### What this task involves
Reproduce without any pictures the lines from the one that contains "Open the Batch dropdown arrow" through the end of the records, exactly as written.

Stored records
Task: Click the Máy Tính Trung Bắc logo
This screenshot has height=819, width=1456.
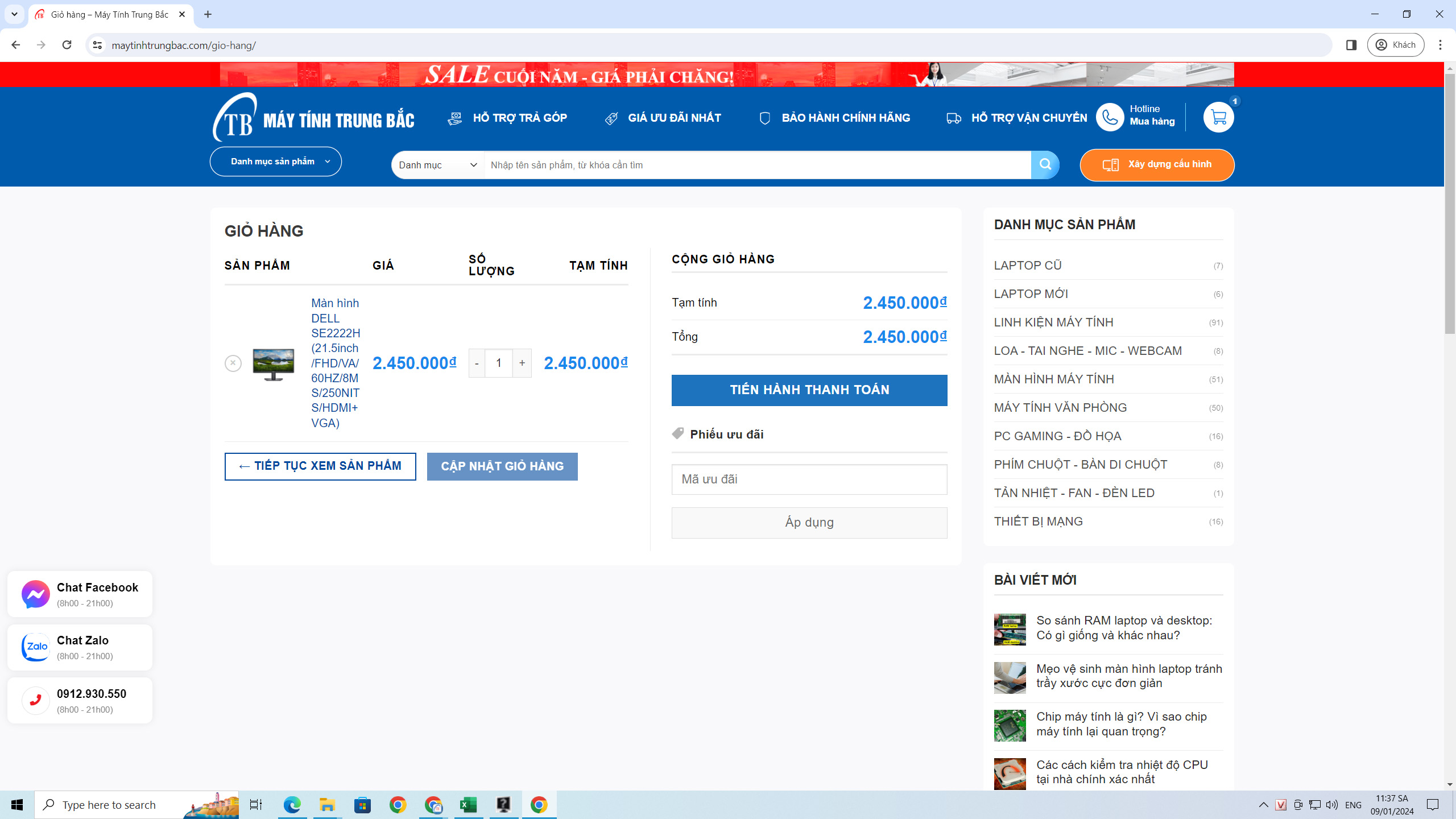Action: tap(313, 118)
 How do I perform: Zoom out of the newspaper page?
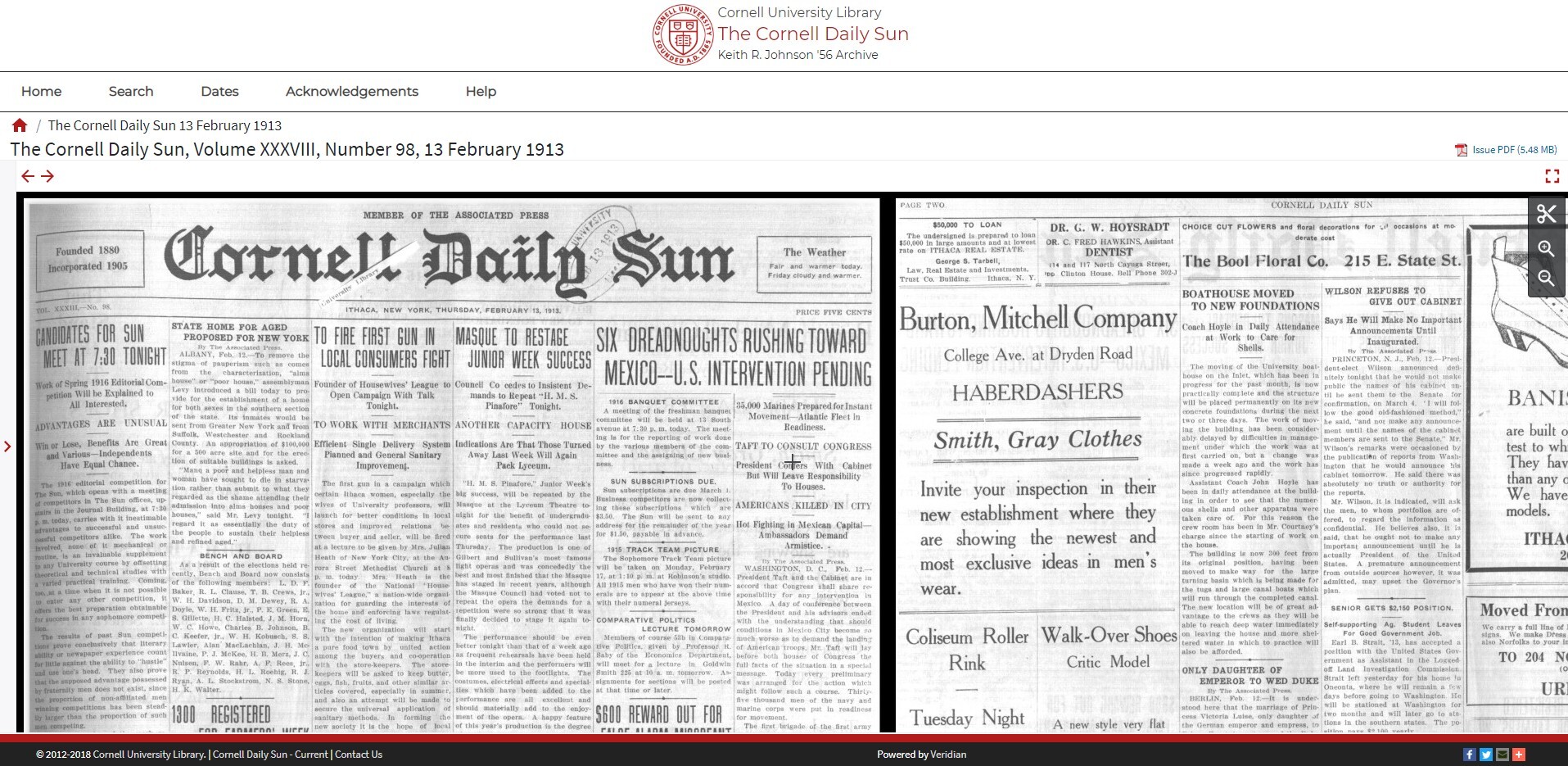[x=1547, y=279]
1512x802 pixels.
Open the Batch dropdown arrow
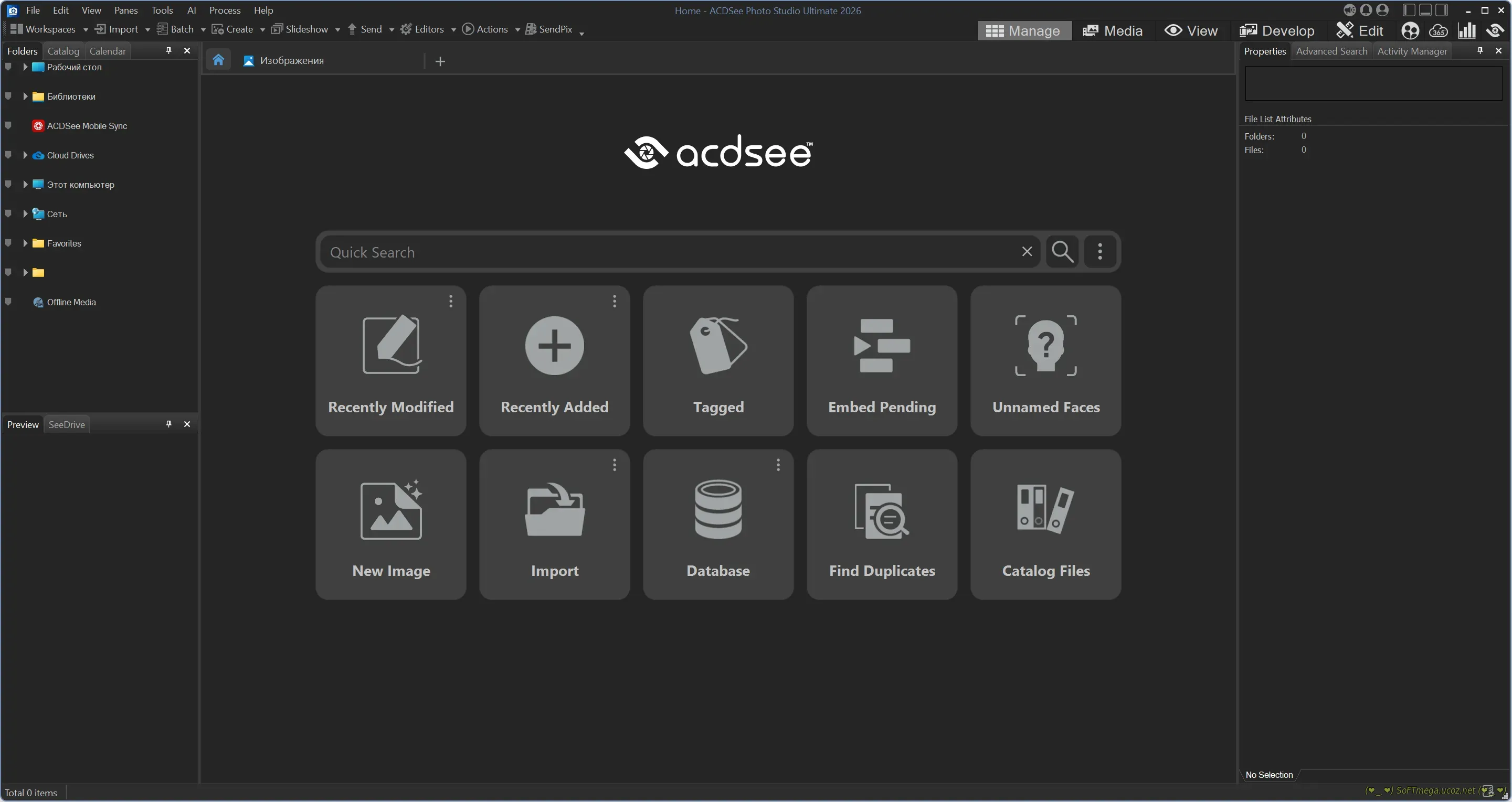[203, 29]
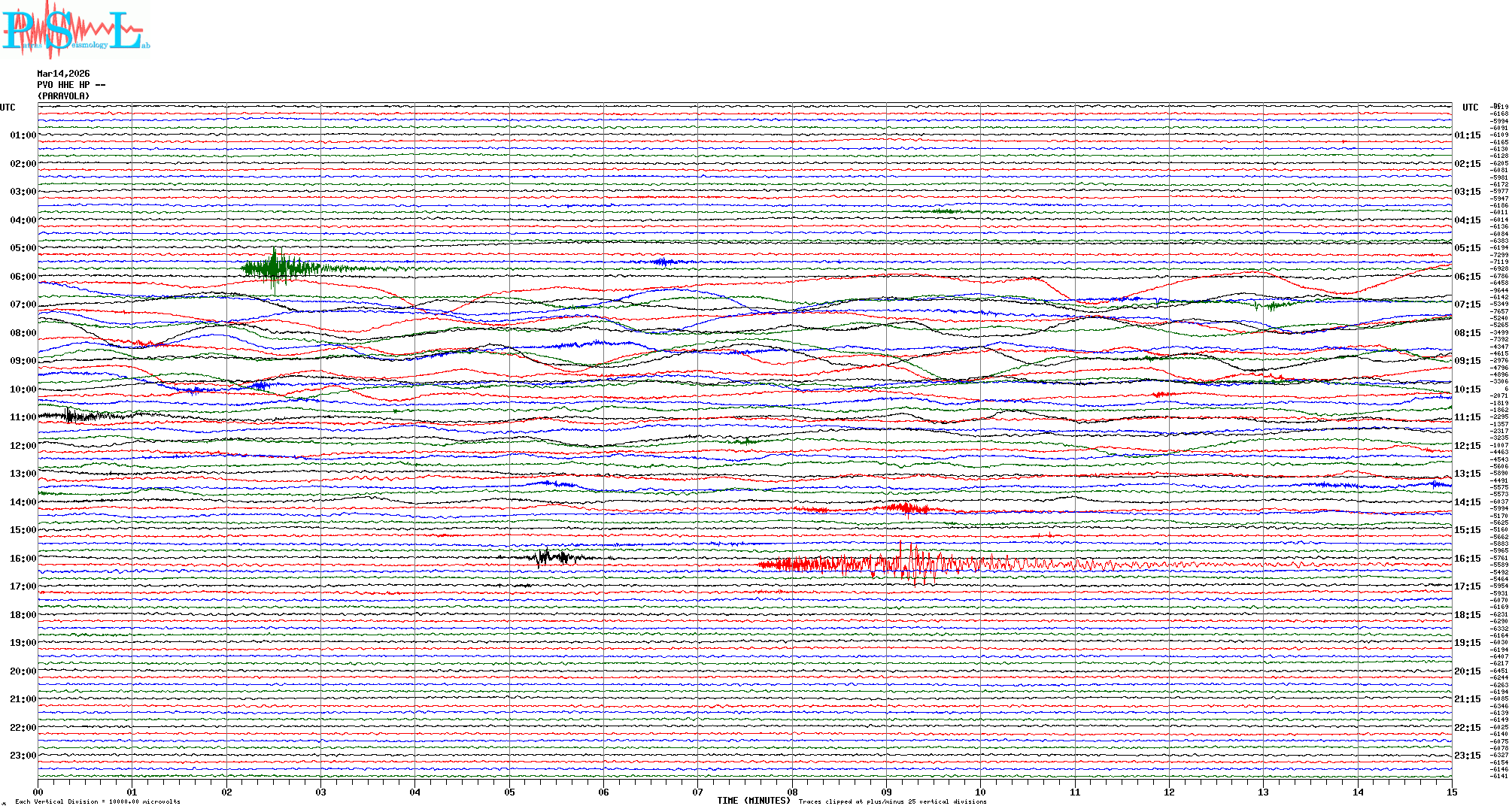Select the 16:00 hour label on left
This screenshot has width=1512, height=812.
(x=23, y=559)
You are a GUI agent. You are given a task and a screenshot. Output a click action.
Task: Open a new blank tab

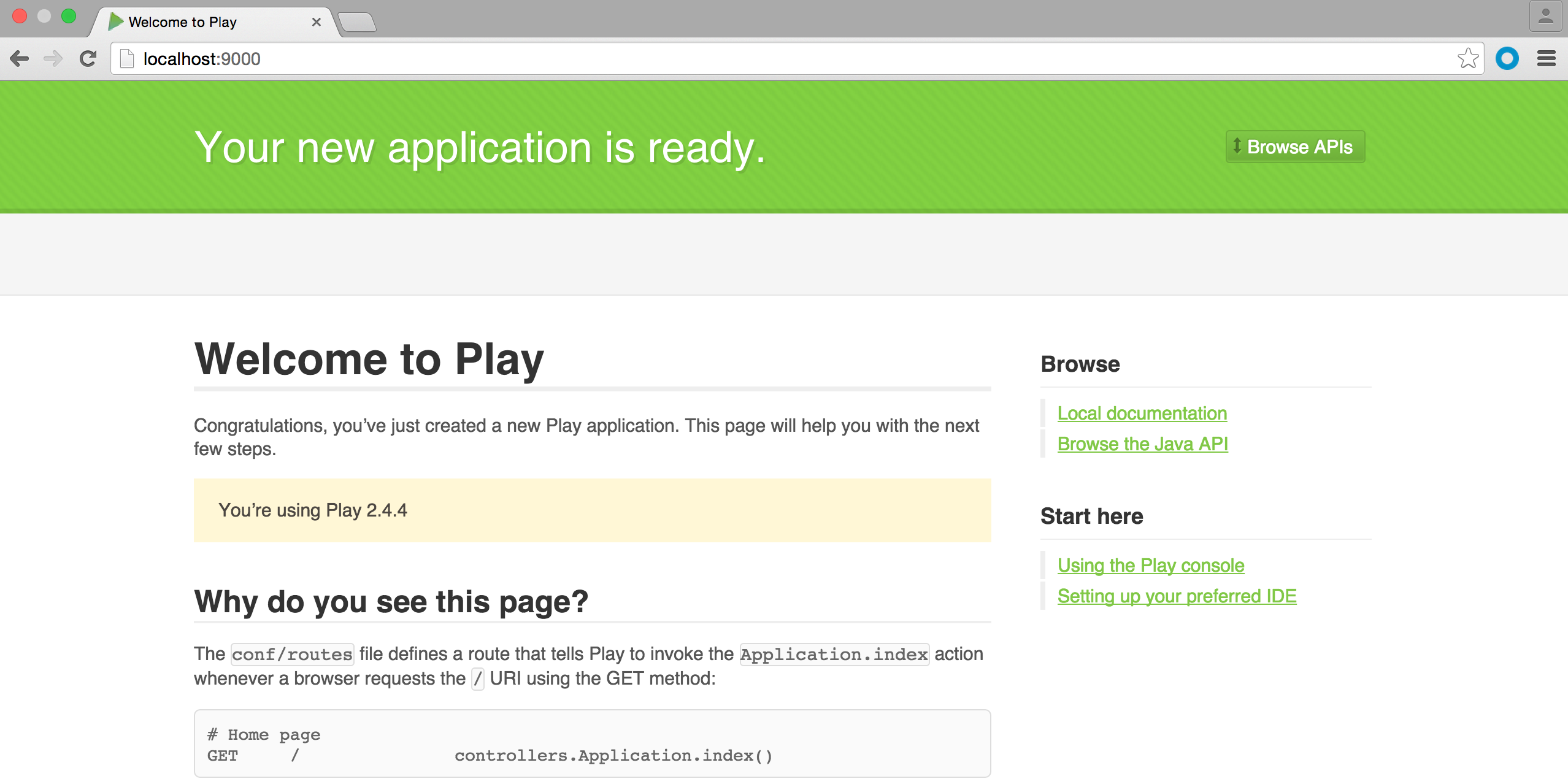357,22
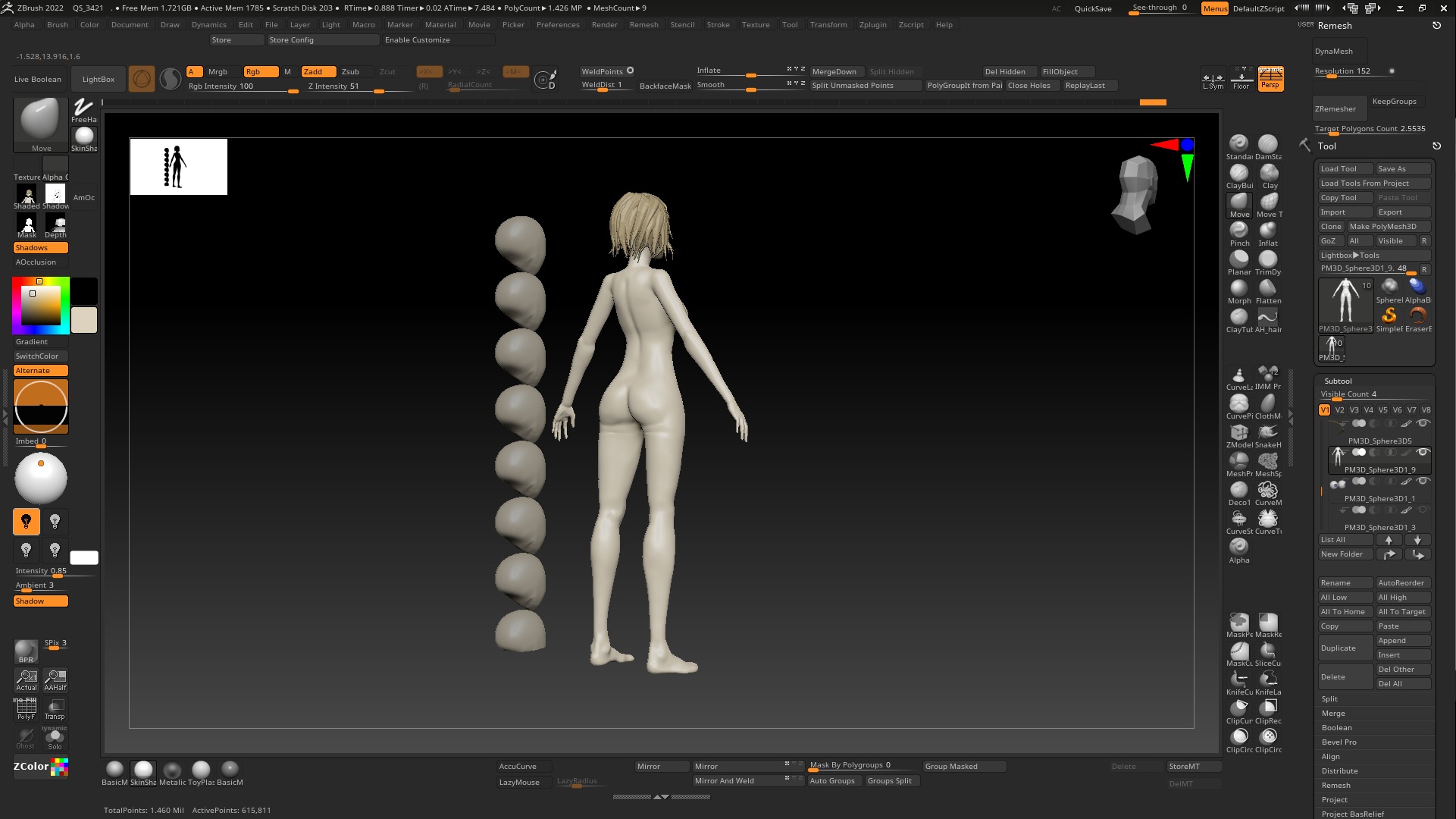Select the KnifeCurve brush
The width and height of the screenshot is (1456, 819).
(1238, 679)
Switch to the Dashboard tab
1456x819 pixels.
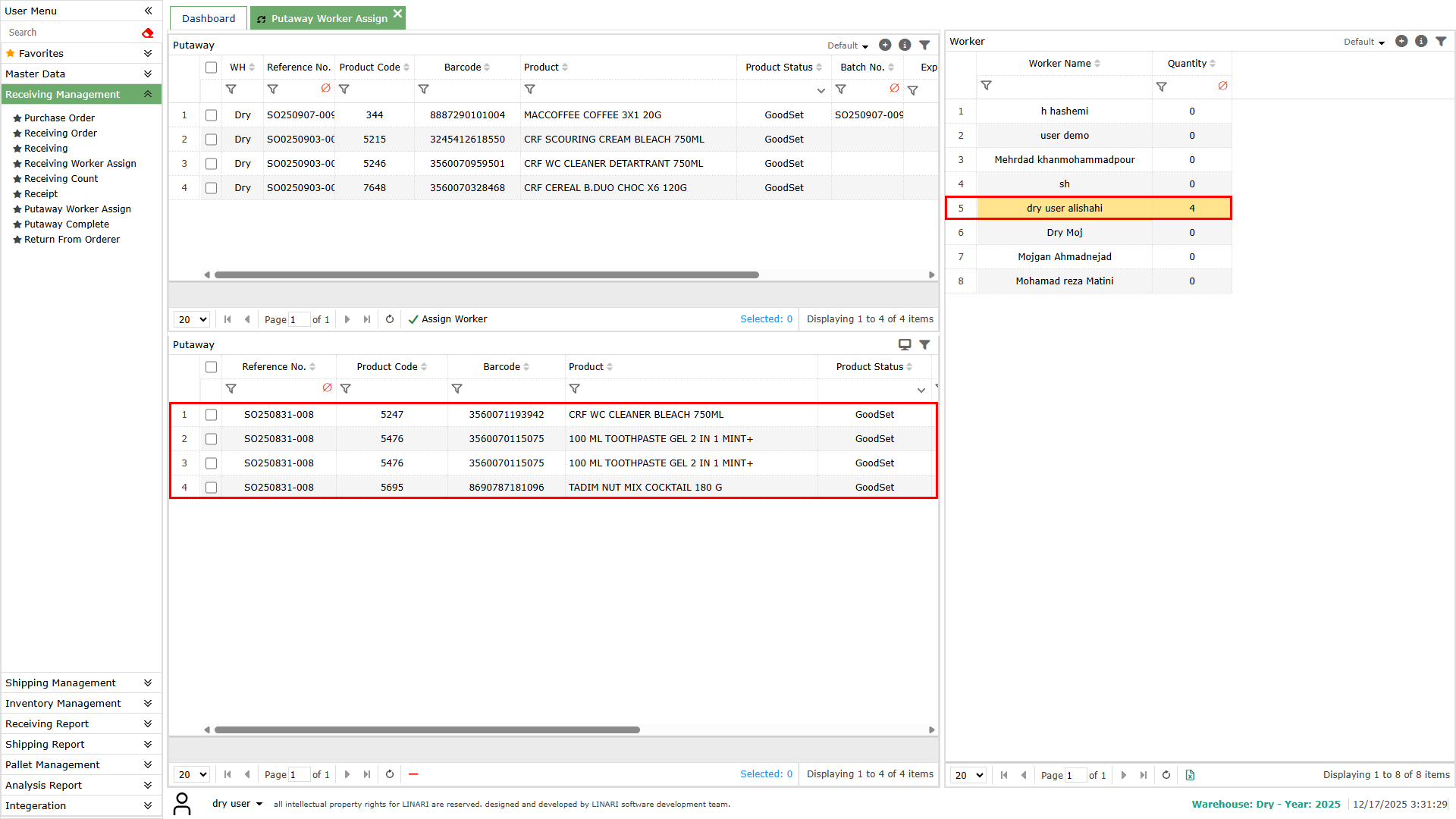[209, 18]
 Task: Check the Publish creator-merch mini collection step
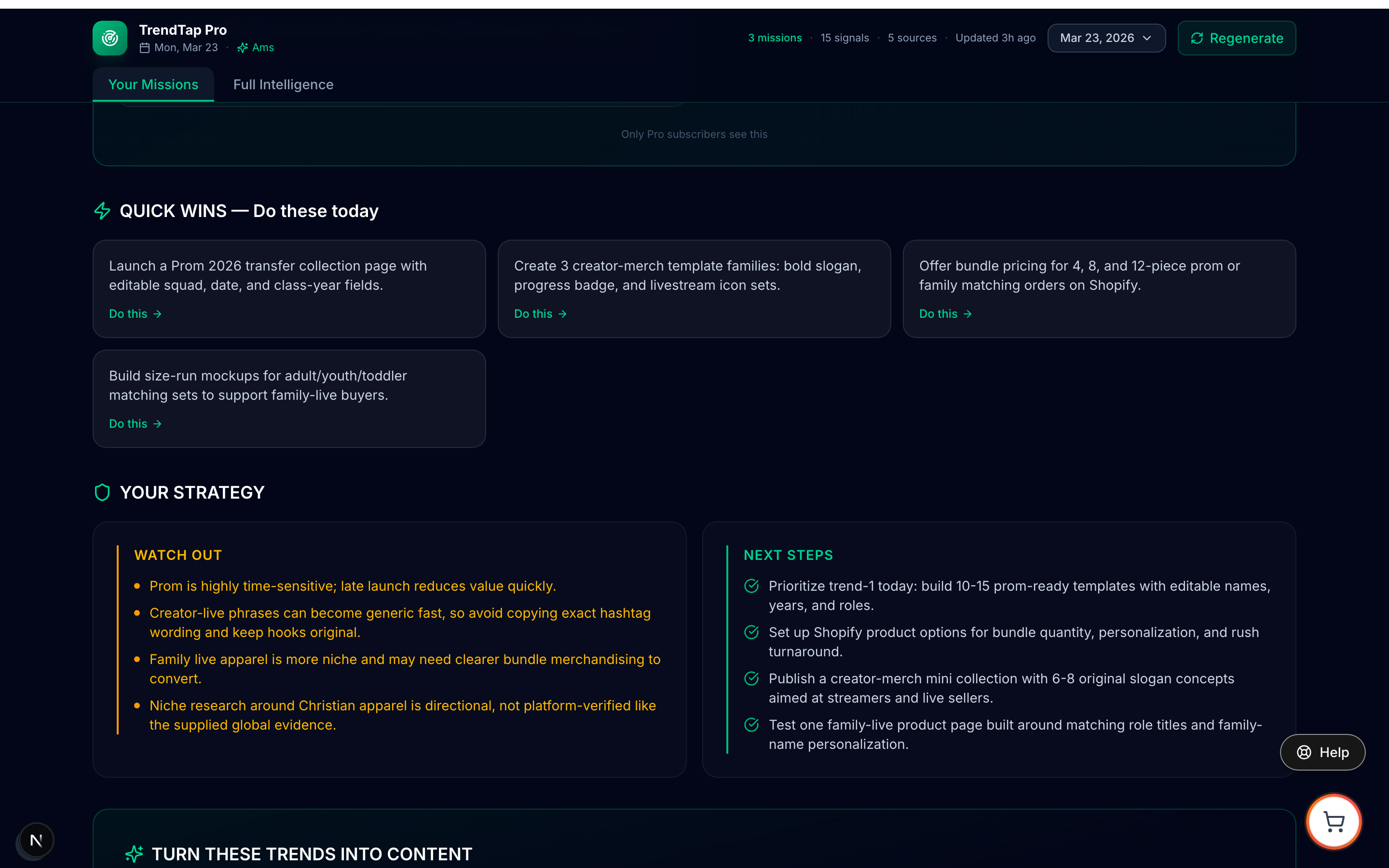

### Output for this exercise
Open the Batch dropdown arrow
[203, 29]
Select the 16:00 hour label on left
This screenshot has width=1512, height=812.
(x=23, y=559)
You are a GUI agent. You are given a task and a screenshot. Output a click action.
Task: Open a new blank tab

357,22
Select the KnifeCurve brush
The width and height of the screenshot is (1456, 819).
(1238, 679)
Switch to the Dashboard tab
1456x819 pixels.
[209, 18]
 Task: Check the Publish creator-merch mini collection step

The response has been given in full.